Exercise directions - Copy only the lines between the one containing "You are a computer-use" and the end of the records, both included, leaving out pictures.

Data in this exercise -
_ _ _

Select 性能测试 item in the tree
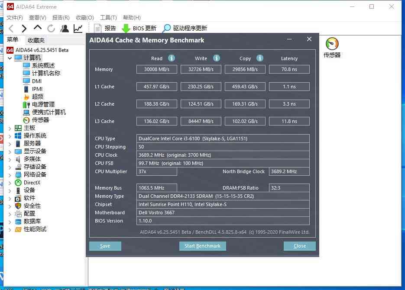This screenshot has width=405, height=290. tap(35, 229)
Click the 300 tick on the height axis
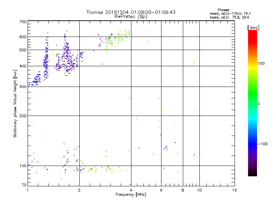Viewport: 276px width, 207px height. coord(23,87)
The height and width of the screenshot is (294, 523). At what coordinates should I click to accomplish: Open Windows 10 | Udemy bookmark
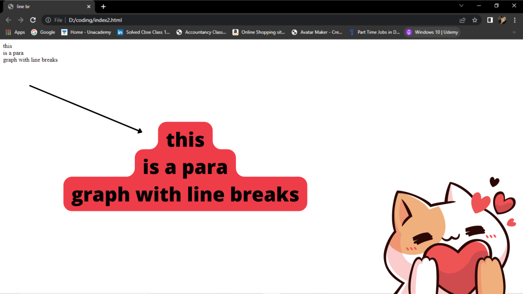click(432, 32)
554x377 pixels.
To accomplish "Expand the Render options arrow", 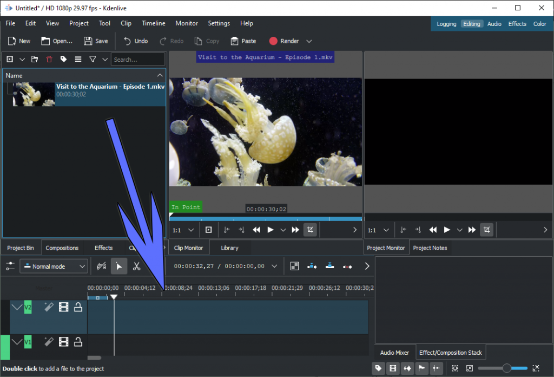I will point(309,41).
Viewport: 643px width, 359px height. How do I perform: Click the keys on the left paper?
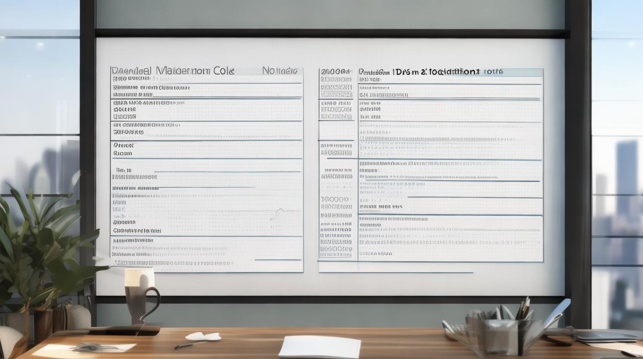coord(93,348)
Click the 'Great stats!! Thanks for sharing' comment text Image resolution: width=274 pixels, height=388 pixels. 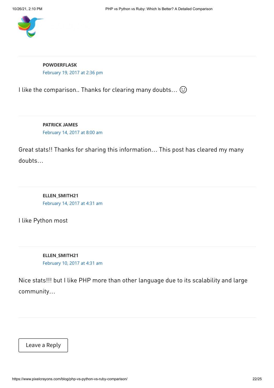click(x=131, y=155)
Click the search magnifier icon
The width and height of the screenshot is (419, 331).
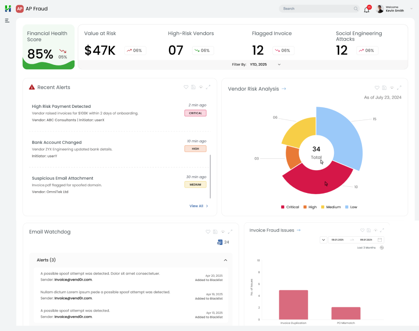[x=356, y=9]
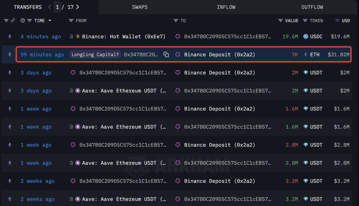Viewport: 359px width, 206px height.
Task: Click the page number input field
Action: coord(57,7)
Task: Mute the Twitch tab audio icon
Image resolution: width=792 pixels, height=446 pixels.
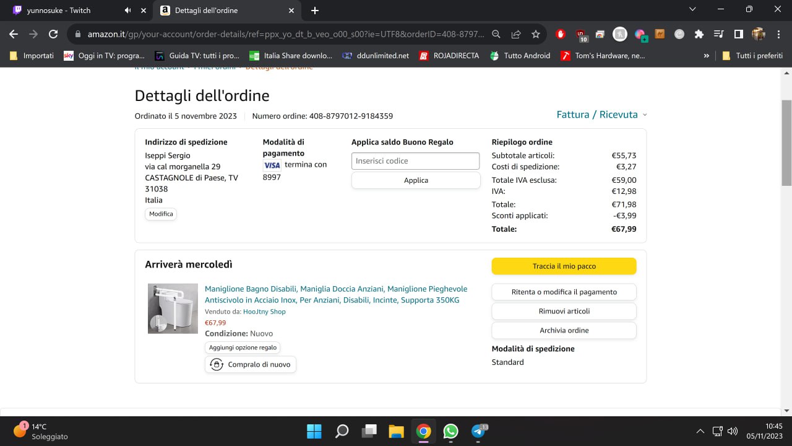Action: pos(128,11)
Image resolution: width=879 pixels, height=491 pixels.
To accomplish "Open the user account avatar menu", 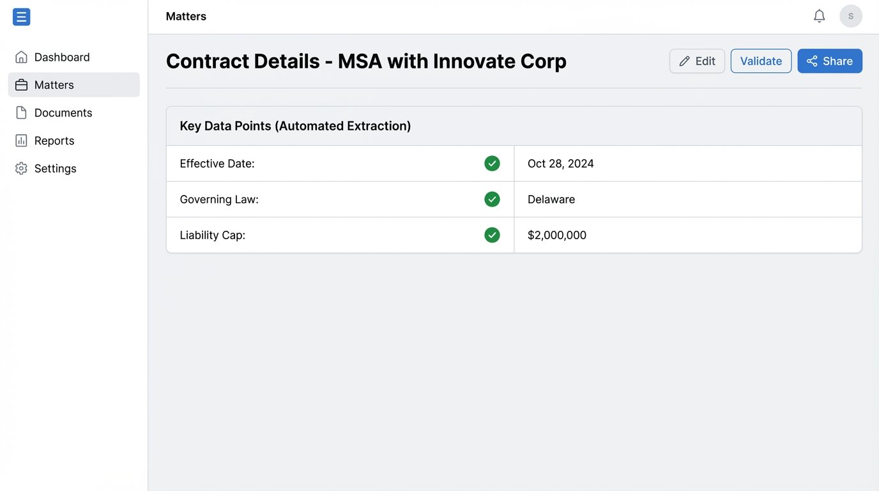I will pos(850,15).
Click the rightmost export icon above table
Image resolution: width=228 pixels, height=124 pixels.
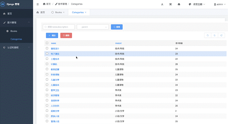(221, 36)
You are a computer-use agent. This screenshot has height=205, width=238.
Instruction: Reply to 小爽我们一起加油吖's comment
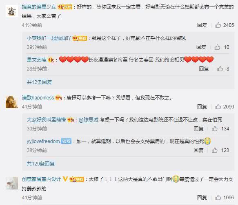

_ _ _

Answer box -
You are a computer-use agent. This screenshot has height=205, width=238.
Instruction: Reply to 小爽我们一起加油吖's comment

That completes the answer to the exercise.